### [AUFGABE 1]
Gib aus dem Lesetext über die Skulpturensammlung den Abschnitt wortgetreu aus, beginnend mit „Trotzdem plante der“ und weiter bis einschließlich „noch über Transportkosten.“.
### [AUFGABE 2]
Für wie viele Jahre stellte die Stiftung Kunst und Kultur NRW laut Lesetext den „New Star“ der Stadt Viersen zur Verfügung?

### [LESETEXT]

Gemeinsam mit dem Kunsthistoriker Joachim Peter Kastner erarbeitete der Heimatverein das Konzept zur Skulpturensammlung. Im September 1989 wurden die drei ersten Arbeiten um die im klassizistischen Stil erbaute Galerie im Park aufgestellt: das „Monument“ von Erwin Heerich, „Kaspar“ von K.H. Hödicke und die „Figur“ von David Lauer. Damit war das Fundament für die Skulpturensammlung gelegt – und das Geld aus der Schenkung ausgegeben.
Trotzdem plante der Heimatverein eine Erweiterung der Sammlung. Er fasste ein Werk von Mark di Suvero ins Auge, den „New Star“. Die aus T-Trägern gefertigte Stahlkonstruktion erhitzte jedoch noch vor ihrer Anschaffung die Gemüter. „Die Leserbriefspalten waren voll“, erinnert sich Pauly. „Da wurden Preise verglichen, wie viel T-Träger im Schrotthandel kosten, und gefragt, ob so etwas überhaupt Kunst sei.“ Eines hat Pauly aus der Debatte von damals gelernt: Über Geld spricht man nicht – weder über Anschaffungskosten noch über Transportkosten.
„Wir hätten uns eine Arbeit von Mark di Suvero niemals leisten können“, sagt Pauly. Aber da kam das Glück erneut zu Hilfe. Die Stiftung Kunst und Kultur NRW (heute Kunststiftung NRW) fand das Projekt so überraschend und so innovativ, dass sie den „New Star“ kaufte und der Stadt Viersen für 30 Jahre zur Verfügung stellte. „Viersen war für die Kunststiftung eine Kleinstadt, und ein Heimatverein beschäftigt sich normalerweise mit Brauchtum. Dass wir aber in Viersen Kunst auf die Straße bringen wollten, das imponierte.“ 1992 wurde der rote Stern auf dem Diergardtplatz vom Künstler selbst der Öffentlichkeit übergeben.

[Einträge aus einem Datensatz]
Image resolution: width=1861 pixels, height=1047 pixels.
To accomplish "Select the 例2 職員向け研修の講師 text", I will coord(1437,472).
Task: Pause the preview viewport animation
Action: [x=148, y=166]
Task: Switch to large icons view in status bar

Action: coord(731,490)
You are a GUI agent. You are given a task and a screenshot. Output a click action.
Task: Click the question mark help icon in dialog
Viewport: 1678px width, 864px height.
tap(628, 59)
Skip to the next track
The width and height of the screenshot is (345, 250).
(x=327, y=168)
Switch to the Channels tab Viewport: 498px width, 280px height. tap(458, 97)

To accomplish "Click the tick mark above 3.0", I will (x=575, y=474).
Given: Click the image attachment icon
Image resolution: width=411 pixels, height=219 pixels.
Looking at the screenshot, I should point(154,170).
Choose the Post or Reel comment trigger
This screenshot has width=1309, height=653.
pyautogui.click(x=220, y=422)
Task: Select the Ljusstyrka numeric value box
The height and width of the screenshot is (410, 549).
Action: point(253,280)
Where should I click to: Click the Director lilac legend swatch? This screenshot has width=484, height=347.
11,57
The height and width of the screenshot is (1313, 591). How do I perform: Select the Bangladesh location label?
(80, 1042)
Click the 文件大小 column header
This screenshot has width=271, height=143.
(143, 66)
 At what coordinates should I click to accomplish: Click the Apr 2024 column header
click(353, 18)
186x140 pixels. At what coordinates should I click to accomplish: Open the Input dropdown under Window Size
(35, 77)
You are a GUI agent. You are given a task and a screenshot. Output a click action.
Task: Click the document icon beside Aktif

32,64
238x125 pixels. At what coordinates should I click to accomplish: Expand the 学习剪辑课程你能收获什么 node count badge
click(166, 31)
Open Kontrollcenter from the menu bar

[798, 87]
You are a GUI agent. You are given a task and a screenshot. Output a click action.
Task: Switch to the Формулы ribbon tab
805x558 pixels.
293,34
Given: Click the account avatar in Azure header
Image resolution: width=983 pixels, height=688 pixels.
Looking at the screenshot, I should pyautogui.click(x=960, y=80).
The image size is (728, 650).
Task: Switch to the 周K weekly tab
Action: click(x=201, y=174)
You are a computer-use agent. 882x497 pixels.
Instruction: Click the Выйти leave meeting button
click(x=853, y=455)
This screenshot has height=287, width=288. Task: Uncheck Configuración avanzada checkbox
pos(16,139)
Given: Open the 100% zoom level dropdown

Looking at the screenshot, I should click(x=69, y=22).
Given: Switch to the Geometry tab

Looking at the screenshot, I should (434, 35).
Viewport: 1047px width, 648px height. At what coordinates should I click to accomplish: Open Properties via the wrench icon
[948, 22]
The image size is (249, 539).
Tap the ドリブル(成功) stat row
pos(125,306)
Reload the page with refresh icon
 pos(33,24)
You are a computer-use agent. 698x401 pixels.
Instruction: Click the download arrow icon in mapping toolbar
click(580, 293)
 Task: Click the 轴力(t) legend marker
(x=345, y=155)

### [ERGEBNIS 1]
Trotzdem plante der Heimatverein eine Erweiterung der Sammlung. Er fasste ein Werk von Mark di Suvero ins Auge, den „New Star“. Die aus T-Trägern gefertigte Stahlkonstruktion erhitzte jedoch noch vor ihrer Anschaffung die Gemüter. „Die Leserbriefspalten waren voll“, erinnert sich Pauly. „Da wurden Preise verglichen, wie viel T-Träger im Schrotthandel kosten, und gefragt, ob so etwas überhaupt Kunst sei.“ Eines hat Pauly aus der Debatte von damals gelernt: Über Geld spricht man nicht – weder über Anschaffungskosten noch über Transportkosten.

### [ERGEBNIS 2]
Für 30 Jahre.